Another distinguishing feature of WAP is the attention to the overall health and safety of the clients being served and the weatherization providers. Many dwellings receiving attention are old and in need of repair.
Weatherization providers check the exterior of the building, known as the building envelope, and major energy systems to ensure there are no occupant health or safety concerns before installing any energy efficiency measures.
At its core, WAP is an energy efficiency program. The Program is largely measured in terms of energy saved. WAP recognizes homes and buildings work as a system of interrelated parts and follows the “House as a System” methodology to the assess and treat the homes.

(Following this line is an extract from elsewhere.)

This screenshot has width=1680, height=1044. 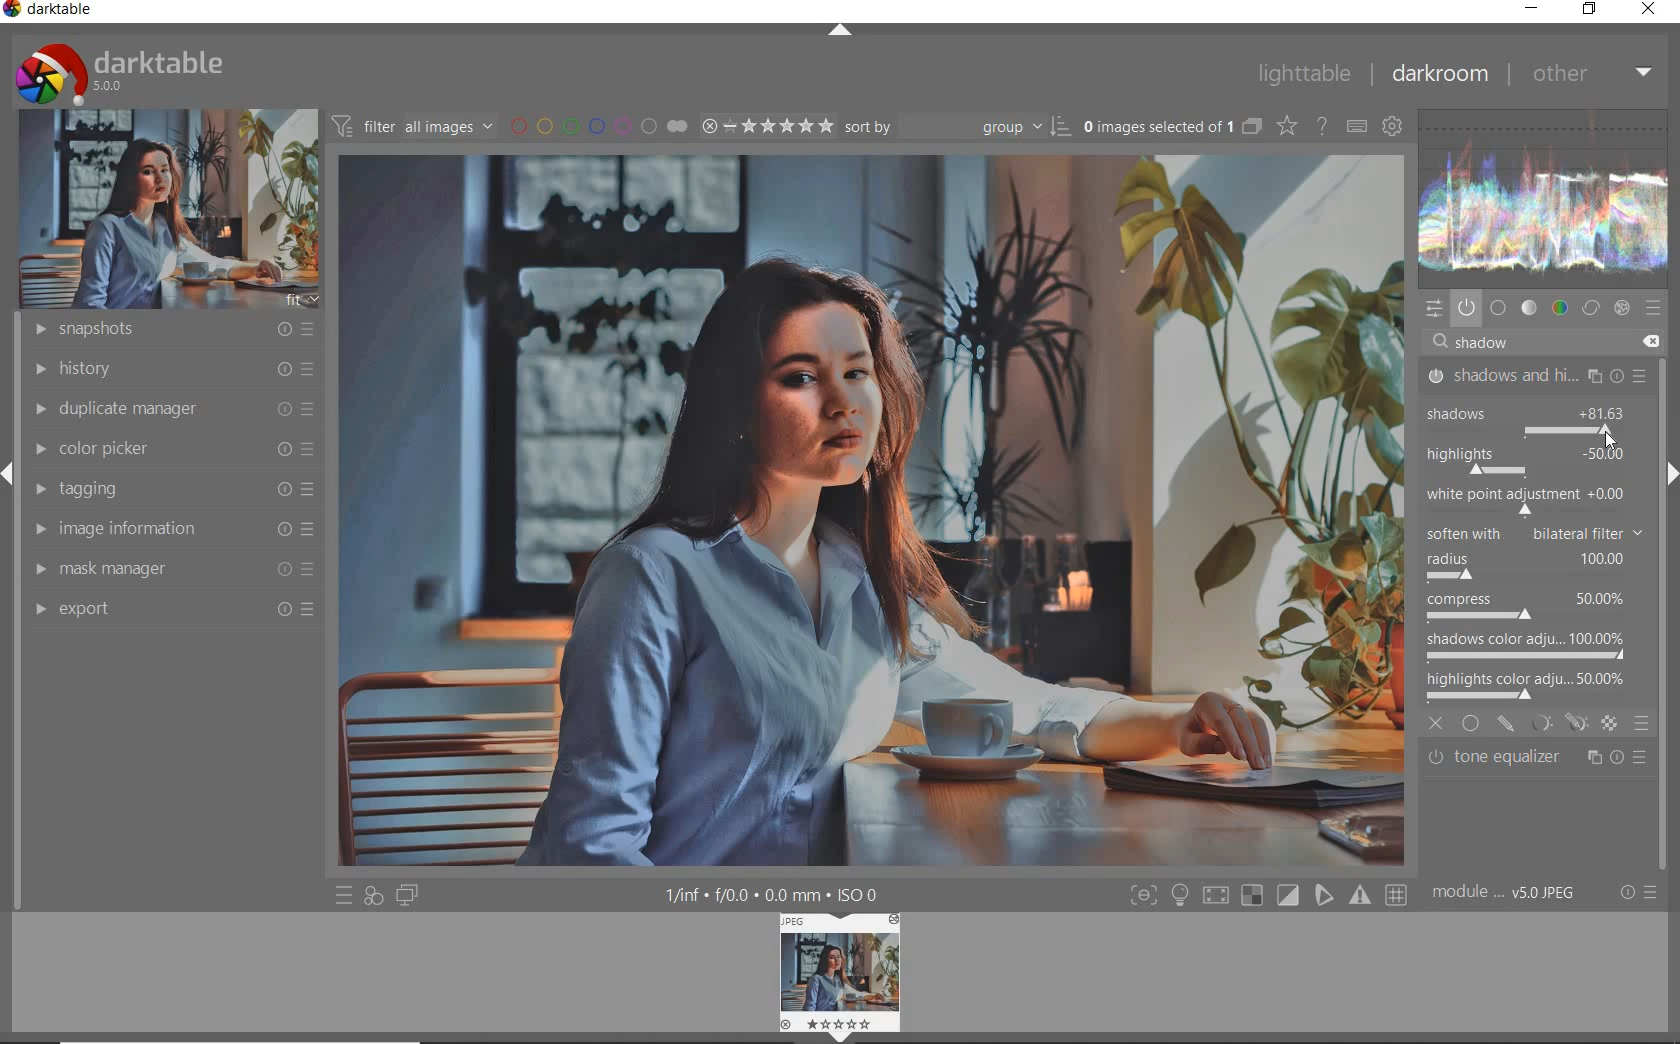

WAP understands it is not effective to insulate an attic if the roof leaks and will degrade the insulation’s performance. Therefore, either the roof is repaired before the insulation is installed or the home is deferred until repairs can be made. When a home is deferred, it does not mean assistance will never be available, but that work must be postponed until the issues can be resolved and the home is ready for weatherization.
To help with moving homes off the deferral waiting list, many WAP local providers combine other federal, state, and local program funding to address the home or building problems so they can be weatherized.